Your task :: Give back the entire listing verbatim.

Exercise inputs ::
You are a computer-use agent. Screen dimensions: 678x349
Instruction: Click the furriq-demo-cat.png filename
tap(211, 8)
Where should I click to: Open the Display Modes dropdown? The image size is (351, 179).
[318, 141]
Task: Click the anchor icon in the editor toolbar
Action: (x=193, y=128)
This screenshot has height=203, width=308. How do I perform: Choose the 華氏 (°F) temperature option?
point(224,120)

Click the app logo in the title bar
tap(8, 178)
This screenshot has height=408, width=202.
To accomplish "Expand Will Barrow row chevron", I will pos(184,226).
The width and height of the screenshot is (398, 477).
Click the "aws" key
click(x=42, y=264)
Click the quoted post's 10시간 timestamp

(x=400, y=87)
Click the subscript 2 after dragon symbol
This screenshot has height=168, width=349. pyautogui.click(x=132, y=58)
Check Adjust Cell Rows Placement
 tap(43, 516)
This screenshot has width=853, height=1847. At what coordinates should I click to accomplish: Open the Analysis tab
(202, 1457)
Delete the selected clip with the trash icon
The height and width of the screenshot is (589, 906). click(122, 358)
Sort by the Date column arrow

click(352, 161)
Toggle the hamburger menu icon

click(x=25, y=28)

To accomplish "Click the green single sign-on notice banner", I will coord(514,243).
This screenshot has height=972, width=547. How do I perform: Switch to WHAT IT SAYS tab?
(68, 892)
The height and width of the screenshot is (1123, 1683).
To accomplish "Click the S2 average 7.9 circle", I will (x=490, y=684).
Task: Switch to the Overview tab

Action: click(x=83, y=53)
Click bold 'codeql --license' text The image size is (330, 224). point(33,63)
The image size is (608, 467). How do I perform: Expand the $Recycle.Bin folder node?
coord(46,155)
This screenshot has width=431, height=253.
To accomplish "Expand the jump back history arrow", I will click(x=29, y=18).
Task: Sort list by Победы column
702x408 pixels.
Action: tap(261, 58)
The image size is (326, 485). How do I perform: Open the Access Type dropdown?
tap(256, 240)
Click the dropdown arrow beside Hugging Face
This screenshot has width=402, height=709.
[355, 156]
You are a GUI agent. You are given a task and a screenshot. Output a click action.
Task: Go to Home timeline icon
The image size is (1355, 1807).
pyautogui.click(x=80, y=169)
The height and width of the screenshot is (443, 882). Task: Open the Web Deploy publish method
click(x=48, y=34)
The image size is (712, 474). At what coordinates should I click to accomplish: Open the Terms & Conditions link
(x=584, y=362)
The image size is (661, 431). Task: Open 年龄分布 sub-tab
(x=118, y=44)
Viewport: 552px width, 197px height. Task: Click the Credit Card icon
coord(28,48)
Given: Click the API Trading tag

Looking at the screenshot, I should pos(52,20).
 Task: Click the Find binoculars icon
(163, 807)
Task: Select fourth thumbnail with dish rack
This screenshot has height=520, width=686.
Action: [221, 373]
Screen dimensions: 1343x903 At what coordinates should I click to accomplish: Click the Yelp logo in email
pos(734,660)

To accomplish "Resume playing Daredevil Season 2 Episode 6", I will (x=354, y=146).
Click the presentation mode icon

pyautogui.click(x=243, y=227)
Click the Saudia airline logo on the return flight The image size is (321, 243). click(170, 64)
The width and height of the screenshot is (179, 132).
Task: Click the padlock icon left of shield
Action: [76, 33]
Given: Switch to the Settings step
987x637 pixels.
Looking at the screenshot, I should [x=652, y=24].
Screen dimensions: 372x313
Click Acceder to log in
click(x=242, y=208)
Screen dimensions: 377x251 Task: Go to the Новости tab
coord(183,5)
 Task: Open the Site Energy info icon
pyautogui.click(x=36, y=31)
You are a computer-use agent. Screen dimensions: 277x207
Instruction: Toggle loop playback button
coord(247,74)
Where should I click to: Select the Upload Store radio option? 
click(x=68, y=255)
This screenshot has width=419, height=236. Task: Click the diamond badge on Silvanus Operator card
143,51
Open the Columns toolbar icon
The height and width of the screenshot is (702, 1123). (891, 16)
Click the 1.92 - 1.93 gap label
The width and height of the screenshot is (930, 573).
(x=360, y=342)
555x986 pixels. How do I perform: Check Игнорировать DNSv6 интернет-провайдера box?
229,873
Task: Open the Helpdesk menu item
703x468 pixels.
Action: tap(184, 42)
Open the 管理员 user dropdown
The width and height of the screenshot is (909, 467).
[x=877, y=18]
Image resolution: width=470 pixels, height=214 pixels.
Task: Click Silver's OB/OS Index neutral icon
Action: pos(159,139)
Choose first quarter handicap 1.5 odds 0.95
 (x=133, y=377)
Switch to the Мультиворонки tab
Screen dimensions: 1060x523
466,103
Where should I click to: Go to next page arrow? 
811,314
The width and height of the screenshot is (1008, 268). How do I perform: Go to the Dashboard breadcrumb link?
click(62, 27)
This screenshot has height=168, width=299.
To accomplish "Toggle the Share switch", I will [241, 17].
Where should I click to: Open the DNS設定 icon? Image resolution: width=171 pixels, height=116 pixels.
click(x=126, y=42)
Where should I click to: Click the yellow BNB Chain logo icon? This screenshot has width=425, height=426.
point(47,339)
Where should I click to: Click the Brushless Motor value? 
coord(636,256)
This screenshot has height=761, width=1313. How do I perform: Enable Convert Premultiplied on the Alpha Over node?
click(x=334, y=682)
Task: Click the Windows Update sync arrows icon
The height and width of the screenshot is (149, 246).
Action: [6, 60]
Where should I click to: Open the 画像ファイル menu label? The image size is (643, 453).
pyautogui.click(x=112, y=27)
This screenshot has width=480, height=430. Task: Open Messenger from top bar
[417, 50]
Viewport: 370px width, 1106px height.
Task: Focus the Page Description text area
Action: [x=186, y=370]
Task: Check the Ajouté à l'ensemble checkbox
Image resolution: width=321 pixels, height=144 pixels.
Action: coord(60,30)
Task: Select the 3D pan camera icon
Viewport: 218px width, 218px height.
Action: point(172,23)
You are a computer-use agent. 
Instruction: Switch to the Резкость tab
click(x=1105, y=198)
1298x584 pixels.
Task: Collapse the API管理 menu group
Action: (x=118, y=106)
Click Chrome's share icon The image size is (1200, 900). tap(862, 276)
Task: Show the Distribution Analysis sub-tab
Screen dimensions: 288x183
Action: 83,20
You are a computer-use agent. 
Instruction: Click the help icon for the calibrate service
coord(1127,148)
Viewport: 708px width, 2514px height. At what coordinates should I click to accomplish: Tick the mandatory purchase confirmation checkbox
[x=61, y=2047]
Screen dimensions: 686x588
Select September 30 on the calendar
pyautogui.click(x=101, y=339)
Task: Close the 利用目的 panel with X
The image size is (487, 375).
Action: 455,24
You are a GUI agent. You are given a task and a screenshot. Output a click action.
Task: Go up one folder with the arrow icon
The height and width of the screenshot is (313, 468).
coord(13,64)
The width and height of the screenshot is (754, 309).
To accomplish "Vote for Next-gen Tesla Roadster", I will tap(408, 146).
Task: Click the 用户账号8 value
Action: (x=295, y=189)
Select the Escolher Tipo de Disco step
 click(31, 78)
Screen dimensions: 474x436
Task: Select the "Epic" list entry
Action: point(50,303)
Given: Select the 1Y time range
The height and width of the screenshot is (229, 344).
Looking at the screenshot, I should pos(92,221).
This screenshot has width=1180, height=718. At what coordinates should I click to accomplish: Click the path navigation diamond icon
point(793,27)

Written solution ::
You are a computer-use agent. Screen dimensions: 678x349
Instruction: Click the furriq-demo-cat.png filename
tap(211, 8)
Where should I click to: Open the Display Modes dropdown? The image size is (351, 179).
[318, 141]
Task: Click the anchor icon in the editor toolbar
Action: (x=193, y=128)
This screenshot has height=203, width=308. How do I perform: Choose the 華氏 (°F) temperature option?
point(224,120)

Click the app logo in the title bar
tap(8, 178)
This screenshot has height=408, width=202.
To accomplish "Expand Will Barrow row chevron", I will pos(184,226).
The width and height of the screenshot is (398, 477).
Click the "aws" key
click(x=42, y=264)
Click the quoted post's 10시간 timestamp

(x=400, y=87)
Click the subscript 2 after dragon symbol
This screenshot has height=168, width=349. pyautogui.click(x=132, y=58)
Check Adjust Cell Rows Placement
 tap(43, 516)
This screenshot has width=853, height=1847. At what coordinates should I click to accomplish: Open the Analysis tab
(202, 1457)
Delete the selected clip with the trash icon
The height and width of the screenshot is (589, 906). click(122, 358)
Sort by the Date column arrow

click(352, 161)
Toggle the hamburger menu icon

click(x=25, y=28)

To accomplish "Click the green single sign-on notice banner", I will coord(514,243).
This screenshot has height=972, width=547. How do I perform: Switch to WHAT IT SAYS tab?
(68, 892)
The height and width of the screenshot is (1123, 1683).
To accomplish "Click the S2 average 7.9 circle", I will (x=490, y=684).
Task: Switch to the Overview tab

Action: click(x=83, y=53)
Click bold 'codeql --license' text The image size is (330, 224). point(33,63)
The image size is (608, 467). How do I perform: Expand the $Recycle.Bin folder node?
coord(46,155)
This screenshot has width=431, height=253.
To accomplish "Expand the jump back history arrow", I will click(x=29, y=18).
Task: Sort list by Победы column
702x408 pixels.
Action: tap(261, 58)
The image size is (326, 485). How do I perform: Open the Access Type dropdown?
tap(256, 240)
Click the dropdown arrow beside Hugging Face
This screenshot has width=402, height=709.
[355, 156]
You are a GUI agent. You are given a task and a screenshot. Output a click action.
Task: Go to Home timeline icon
The image size is (1355, 1807).
pyautogui.click(x=80, y=169)
The height and width of the screenshot is (443, 882). Task: Open the Web Deploy publish method
click(x=48, y=34)
The image size is (712, 474). At what coordinates should I click to accomplish: Open the Terms & Conditions link
(x=584, y=362)
The image size is (661, 431). Task: Open 年龄分布 sub-tab
(x=118, y=44)
Viewport: 552px width, 197px height. Task: Click the Credit Card icon
coord(28,48)
Given: Click the API Trading tag

Looking at the screenshot, I should pos(52,20).
 Task: Click the Find binoculars icon
(163, 807)
Task: Select fourth thumbnail with dish rack
This screenshot has height=520, width=686.
Action: [221, 373]
Screen dimensions: 1343x903 At what coordinates should I click to accomplish: Click the Yelp logo in email
pos(734,660)

To accomplish "Resume playing Daredevil Season 2 Episode 6", I will (x=354, y=146).
Click the presentation mode icon

pyautogui.click(x=243, y=227)
Click the Saudia airline logo on the return flight The image size is (321, 243). click(170, 64)
The width and height of the screenshot is (179, 132).
Task: Click the padlock icon left of shield
Action: [76, 33]
Given: Switch to the Settings step
987x637 pixels.
Looking at the screenshot, I should [x=652, y=24].
Screen dimensions: 372x313
Click Acceder to log in
click(x=242, y=208)
Screen dimensions: 377x251 Task: Go to the Новости tab
coord(183,5)
 Task: Open the Site Energy info icon
pyautogui.click(x=36, y=31)
You are a computer-use agent. Screen dimensions: 277x207
Instruction: Toggle loop playback button
coord(247,74)
Where should I click to: Select the Upload Store radio option? 
click(x=68, y=255)
This screenshot has width=419, height=236. Task: Click the diamond badge on Silvanus Operator card
143,51
Open the Columns toolbar icon
The height and width of the screenshot is (702, 1123). (891, 16)
Click the 1.92 - 1.93 gap label
The width and height of the screenshot is (930, 573).
(x=360, y=342)
555x986 pixels. How do I perform: Check Игнорировать DNSv6 интернет-провайдера box?
229,873
Task: Open the Helpdesk menu item
703x468 pixels.
Action: tap(184, 42)
Open the 管理员 user dropdown
The width and height of the screenshot is (909, 467).
[x=877, y=18]
Image resolution: width=470 pixels, height=214 pixels.
Task: Click Silver's OB/OS Index neutral icon
Action: pos(159,139)
Choose first quarter handicap 1.5 odds 0.95
 (x=133, y=377)
Switch to the Мультиворонки tab
Screen dimensions: 1060x523
466,103
Where should I click to: Go to next page arrow? 
811,314
The width and height of the screenshot is (1008, 268). How do I perform: Go to the Dashboard breadcrumb link?
click(62, 27)
This screenshot has height=168, width=299.
To accomplish "Toggle the Share switch", I will [241, 17].
Where should I click to: Open the DNS設定 icon? Image resolution: width=171 pixels, height=116 pixels.
click(x=126, y=42)
Where should I click to: Click the yellow BNB Chain logo icon? This screenshot has width=425, height=426.
point(47,339)
Where should I click to: Click the Brushless Motor value? 
coord(636,256)
This screenshot has height=761, width=1313. How do I perform: Enable Convert Premultiplied on the Alpha Over node?
click(x=334, y=682)
Task: Click the Windows Update sync arrows icon
The height and width of the screenshot is (149, 246).
Action: [6, 60]
Where should I click to: Open the 画像ファイル menu label? The image size is (643, 453).
pyautogui.click(x=112, y=27)
This screenshot has width=480, height=430. Task: Open Messenger from top bar
[417, 50]
Viewport: 370px width, 1106px height.
Task: Focus the Page Description text area
Action: [x=186, y=370]
Task: Check the Ajouté à l'ensemble checkbox
Image resolution: width=321 pixels, height=144 pixels.
Action: coord(60,30)
Task: Select the 3D pan camera icon
Viewport: 218px width, 218px height.
Action: point(172,23)
You are a computer-use agent. 
Instruction: Switch to the Резкость tab
click(x=1105, y=198)
1298x584 pixels.
Task: Collapse the API管理 menu group
Action: (x=118, y=106)
Click Chrome's share icon The image size is (1200, 900). tap(862, 276)
Task: Show the Distribution Analysis sub-tab
Screen dimensions: 288x183
Action: 83,20
You are a computer-use agent. 
Instruction: Click the help icon for the calibrate service
coord(1127,148)
Viewport: 708px width, 2514px height. At what coordinates should I click to accomplish: Tick the mandatory purchase confirmation checkbox
[x=61, y=2047]
Screen dimensions: 686x588
Select September 30 on the calendar
pyautogui.click(x=101, y=339)
Task: Close the 利用目的 panel with X
The image size is (487, 375).
Action: 455,24
You are a GUI agent. You are given a task and a screenshot. Output a click action.
Task: Go up one folder with the arrow icon
The height and width of the screenshot is (313, 468).
coord(13,64)
The width and height of the screenshot is (754, 309).
To accomplish "Vote for Next-gen Tesla Roadster", I will tap(408, 146).
Task: Click the 用户账号8 value
Action: (x=295, y=189)
Select the Escolher Tipo de Disco step
 click(31, 78)
Screen dimensions: 474x436
Task: Select the "Epic" list entry
Action: point(50,303)
Given: Select the 1Y time range
The height and width of the screenshot is (229, 344).
Looking at the screenshot, I should pos(92,221).
This screenshot has width=1180, height=718. At what coordinates should I click to accomplish: Click the path navigation diamond icon
point(793,27)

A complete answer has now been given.